My App-V 5.x Sequencing Guide

By Rory Monaghan


Tim Mangan recently posted a great blog series to help you get started with App-V 5.x, one of these posts covers sequencing: He covers theory, tools and his own practices. Check that post out! I created this document a couple of months ago for the organization I’m working for, so I figured I’d also share my own!

Sequencing Environment

First off, you will want to do all of your sequencing on a virtual machine(s). There’s several tools out there, which you can use for building and running these VMs. My personal preference is to use VMware Workstation. I strongly suggest that you do not use vSphere. The reason for this is because these VMs are typically open to being messed with by admins. You may lose snapshots or even entire VMs. I also prefer to keep my sequencing machines local, so I manage the local machine and the VM, I am the master of my own domain :). Oracle VirtualBox is also a good bet. In newer versions of Windows, you could also use Hyper-V, if preferred.

In my environment, every App-V sequencing VM contains all relevant Visual C++ Redistributables* and the App-V Sequencer. I create a custom template (Download from GitHub Here) and store it under C:\App-V. Using this template ensures the cleanest package possible.

My Sequencing VM has three snapshots. One baseline clean snapshot without the App-V Sequencer (incase I ever need to go back to the start), a snapshot with Office installed and a snapshot without Office. In most cases the snapshot without Office will be used. If an application installs an Office add-in, you should sequence with the Office Snapshot. Preferably these VMs are not domain joined but if domain joined is a requirement, that’s usually fine, you just need to ensure you update the template with any relevant environment specific noise e.g. anti-virus, agents. You may also need to disable services which may be interrupt the sequence.

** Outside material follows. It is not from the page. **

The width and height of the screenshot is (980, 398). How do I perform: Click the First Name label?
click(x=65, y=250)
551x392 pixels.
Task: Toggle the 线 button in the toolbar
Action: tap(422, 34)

At a minimum, on my clean VM, I stop and disable the Windows Defender, Windows Search, Offline Files, Security Center, Diagnostic Policy Service and Windows Update services to ensure our packages don’t include files or registry touched by those services.

Note: *In App-V 5.x when Visual C++ Redistributables are detected as an application dependency, App-V will process that and dynamically deliver Visual C++ to the client machine when the App-V package is being added. This can create performance issues, I opt to install all Visual C++ Redistributables on all client machines.



The App-V Sequencer should then be configured to disable the option to Package pre-installed VC runtime dependencies and side-by-side assemblies.

When the setup is complete save the snapshot(s) with the VM in a shutdown state. The snapshot has been taken with the VM shutdown to prevent GUID duplication.


Start Sequencing

Always revert the VM snapshot before sequencing. You will need to Power on the VM.

Before you begin, it’s worth checking out the community App-V recipe list to see if somebody else has sequenced the application before and decided to share the steps required.

Navigate to Start Menu–>Microsoft Application Virtualization Sequencer. Launch Microsoft Application Virtualization Sequencer.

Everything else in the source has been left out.